En mars 2017, la stature internationale de Marie-Chantal Kaninda se renforce de manière décisive lorsqu’elle est nommée directrice exécutive du Conseil mondial du diamant, après avoir siégé au conseil d’administration de l’initiative multilatérale Diamond Development Initiatives (DDI). Succédant à l’Américaine Patricia Svyrud, elle devient alors la première Africaine à occuper ce poste. En tant que directrice exécutive du CMD, outre la gestion générale, le leadership, la liaison et le développement des relations avec les principales parties prenantes au sein du CMD, Marie-Chantal Kaninda a notamment coordonné la représentation du Conseil au Processus de Kimberley (un mécanisme de certification internationale mis en place au début des années 2000 pour empêcher le négoce des diamants issus de zones de conflit, NDLR), qu’elle contribuera à faire progresser. Sous son mandat, le CMD sera notamment invité à s’exprimer au Département d’État américain afin de présenter sa stratégie. Une fonction de représentation stratégique du CMD que la dirigeante congolaise endossera avec succès également aux Nations unies, au Conseil européen, à l’Union africaine, à l’OCDE ou encore à l’African Belgium Business Week (ABBW), dont elle sera plusieurs fois présidente d’honneur.

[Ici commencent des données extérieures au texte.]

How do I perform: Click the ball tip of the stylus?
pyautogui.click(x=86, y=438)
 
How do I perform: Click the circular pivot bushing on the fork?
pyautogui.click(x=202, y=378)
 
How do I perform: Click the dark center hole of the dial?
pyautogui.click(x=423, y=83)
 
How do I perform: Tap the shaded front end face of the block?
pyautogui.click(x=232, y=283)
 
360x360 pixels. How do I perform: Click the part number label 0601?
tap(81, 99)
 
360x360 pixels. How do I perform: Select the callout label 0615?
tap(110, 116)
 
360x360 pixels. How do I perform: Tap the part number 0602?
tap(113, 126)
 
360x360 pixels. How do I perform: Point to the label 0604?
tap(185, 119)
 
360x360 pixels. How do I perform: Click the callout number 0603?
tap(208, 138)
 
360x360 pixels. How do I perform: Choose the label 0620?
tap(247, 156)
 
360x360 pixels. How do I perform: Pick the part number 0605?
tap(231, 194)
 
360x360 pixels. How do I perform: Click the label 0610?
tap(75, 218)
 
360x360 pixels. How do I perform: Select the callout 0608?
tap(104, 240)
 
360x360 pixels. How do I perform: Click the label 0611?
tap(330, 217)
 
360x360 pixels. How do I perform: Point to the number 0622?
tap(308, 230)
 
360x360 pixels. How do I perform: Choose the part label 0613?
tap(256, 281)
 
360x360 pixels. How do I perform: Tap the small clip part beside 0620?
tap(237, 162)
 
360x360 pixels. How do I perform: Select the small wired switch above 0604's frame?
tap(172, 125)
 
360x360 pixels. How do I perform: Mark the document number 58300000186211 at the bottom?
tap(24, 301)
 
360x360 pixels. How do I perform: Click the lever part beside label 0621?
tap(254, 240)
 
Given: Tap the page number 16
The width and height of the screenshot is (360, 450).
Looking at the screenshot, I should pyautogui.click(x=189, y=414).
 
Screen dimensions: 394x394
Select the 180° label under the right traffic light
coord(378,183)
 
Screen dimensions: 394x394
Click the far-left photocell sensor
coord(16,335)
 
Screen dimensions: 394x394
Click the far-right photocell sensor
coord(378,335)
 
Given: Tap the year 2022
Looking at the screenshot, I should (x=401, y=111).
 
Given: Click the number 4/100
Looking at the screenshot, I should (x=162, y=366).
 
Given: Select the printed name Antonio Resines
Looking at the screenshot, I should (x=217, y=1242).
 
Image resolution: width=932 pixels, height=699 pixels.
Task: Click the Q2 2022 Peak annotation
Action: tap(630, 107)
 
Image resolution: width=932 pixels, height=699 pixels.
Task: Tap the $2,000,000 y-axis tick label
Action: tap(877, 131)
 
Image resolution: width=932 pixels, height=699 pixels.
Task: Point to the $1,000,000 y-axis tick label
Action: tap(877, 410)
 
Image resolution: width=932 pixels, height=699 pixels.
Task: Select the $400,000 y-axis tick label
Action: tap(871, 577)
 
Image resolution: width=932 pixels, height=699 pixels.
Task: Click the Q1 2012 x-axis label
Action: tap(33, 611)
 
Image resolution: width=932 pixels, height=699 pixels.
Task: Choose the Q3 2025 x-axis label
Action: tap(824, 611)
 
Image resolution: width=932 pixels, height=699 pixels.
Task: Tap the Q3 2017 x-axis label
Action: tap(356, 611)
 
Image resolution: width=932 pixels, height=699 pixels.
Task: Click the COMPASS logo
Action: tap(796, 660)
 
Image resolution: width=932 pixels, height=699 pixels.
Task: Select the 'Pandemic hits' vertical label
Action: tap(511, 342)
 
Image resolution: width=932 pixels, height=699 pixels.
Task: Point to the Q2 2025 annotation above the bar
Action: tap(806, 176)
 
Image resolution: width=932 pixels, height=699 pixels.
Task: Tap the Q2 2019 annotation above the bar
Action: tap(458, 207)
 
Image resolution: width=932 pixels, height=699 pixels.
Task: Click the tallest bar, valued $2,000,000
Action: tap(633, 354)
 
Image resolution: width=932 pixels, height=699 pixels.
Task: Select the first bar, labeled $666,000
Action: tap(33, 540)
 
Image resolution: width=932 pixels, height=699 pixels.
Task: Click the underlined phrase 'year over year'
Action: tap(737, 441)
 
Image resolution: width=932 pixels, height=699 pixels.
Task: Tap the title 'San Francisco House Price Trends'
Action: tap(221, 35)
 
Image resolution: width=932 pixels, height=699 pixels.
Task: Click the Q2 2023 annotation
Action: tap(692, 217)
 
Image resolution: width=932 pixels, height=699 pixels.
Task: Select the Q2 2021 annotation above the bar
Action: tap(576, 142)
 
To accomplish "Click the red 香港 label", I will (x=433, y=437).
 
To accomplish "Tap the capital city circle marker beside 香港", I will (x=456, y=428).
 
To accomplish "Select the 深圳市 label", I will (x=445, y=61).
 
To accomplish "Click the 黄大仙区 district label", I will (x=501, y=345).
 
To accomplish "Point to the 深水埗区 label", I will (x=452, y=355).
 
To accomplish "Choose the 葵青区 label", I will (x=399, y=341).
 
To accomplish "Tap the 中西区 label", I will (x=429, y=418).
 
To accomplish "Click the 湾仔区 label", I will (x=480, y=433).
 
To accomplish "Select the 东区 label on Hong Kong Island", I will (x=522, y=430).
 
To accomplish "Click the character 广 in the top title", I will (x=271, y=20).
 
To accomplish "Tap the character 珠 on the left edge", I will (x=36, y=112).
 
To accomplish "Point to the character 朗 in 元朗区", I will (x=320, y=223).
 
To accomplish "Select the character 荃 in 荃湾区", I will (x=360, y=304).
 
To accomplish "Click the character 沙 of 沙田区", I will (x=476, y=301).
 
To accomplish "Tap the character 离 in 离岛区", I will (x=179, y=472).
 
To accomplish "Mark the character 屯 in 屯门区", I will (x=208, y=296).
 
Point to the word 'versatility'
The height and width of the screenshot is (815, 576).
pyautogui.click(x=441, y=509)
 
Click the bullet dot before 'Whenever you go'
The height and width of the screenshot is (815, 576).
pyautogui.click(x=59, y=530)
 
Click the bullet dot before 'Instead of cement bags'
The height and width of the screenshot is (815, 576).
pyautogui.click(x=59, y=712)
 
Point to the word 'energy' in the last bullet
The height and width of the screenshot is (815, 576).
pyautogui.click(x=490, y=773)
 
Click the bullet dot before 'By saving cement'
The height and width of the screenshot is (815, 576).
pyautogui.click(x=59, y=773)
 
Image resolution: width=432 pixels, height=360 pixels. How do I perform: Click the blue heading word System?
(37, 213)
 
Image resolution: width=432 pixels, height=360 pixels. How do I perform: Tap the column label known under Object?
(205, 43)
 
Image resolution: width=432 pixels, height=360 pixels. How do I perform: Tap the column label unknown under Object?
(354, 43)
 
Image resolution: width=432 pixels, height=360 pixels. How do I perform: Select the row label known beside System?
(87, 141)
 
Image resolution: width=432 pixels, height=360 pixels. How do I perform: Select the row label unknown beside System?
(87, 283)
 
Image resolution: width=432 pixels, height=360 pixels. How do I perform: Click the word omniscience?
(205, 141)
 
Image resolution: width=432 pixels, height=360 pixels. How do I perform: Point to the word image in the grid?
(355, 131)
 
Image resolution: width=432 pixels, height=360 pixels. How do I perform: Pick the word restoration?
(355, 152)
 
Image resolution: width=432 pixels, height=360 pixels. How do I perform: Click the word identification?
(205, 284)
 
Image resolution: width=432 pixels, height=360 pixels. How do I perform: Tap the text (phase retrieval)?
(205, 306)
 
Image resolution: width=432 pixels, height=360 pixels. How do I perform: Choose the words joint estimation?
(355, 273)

Mettre son expérience au service des autres 

En septembre 2019, après près de trois années à la tête du Conseil mondial du diamant, Marie-Chantal Kaninda rejoint Glencore RDC en tant que Vice-présidente Head of Corporate Affairs. Si la bonne gouvernance et l’assainissement du secteur privé sont à ses yeux des conditions sine qua non pour attirer plus d’investissements dans son pays d’origine, la nouvelle responsable de Glencore milite aussi depuis des années pour une meilleure inclusion des femmes dans le monde professionnel — particulièrement dans le secteur des mines — et collabore à cet effet avec la Fédération des entreprises du Congo (FEC) et la Chambre des mines

Seconde vice-présidente du Comité national de football féminin en RDC, membre de plusieurs conseils d’administration dont celui de la Standard Bank, présidente du British Congo Business Group (BCBG), mentor pour plusieurs jeunes entrepreneuses congolaises et habituée des classements Forbes Afrique des femmes les plus puissantes du continent, elle rêve de voir ses sœurs congolaises, et plus largement les Africaines, accéder plus facilement à l’éducation et à des postes de responsabilité. 

C’est dans cette optique qu’elle a créé en 2011 la fondation Marie-Chantal Kaninda Muelu (MCKM), une organisation à but non lucratif qui vise à contribuer à l’émancipation des femmes et des jeunes filles — particulièrement en milieu rural — en facilitant leur accès à l’éducation scolaire et leur insertion professionnelle. Parmi les activités de cette structure, des programmes destinés à l’instruction de la jeune fille et à l’accès des femmes aux métiers techniques, à travers l’octroi de plus de 100 bourses par an. Un engagement fort qu’elle assume pleinement. Car pour elle, c’est une évidence, «on ne peut pas parler de développement sans intégrer les femmes ».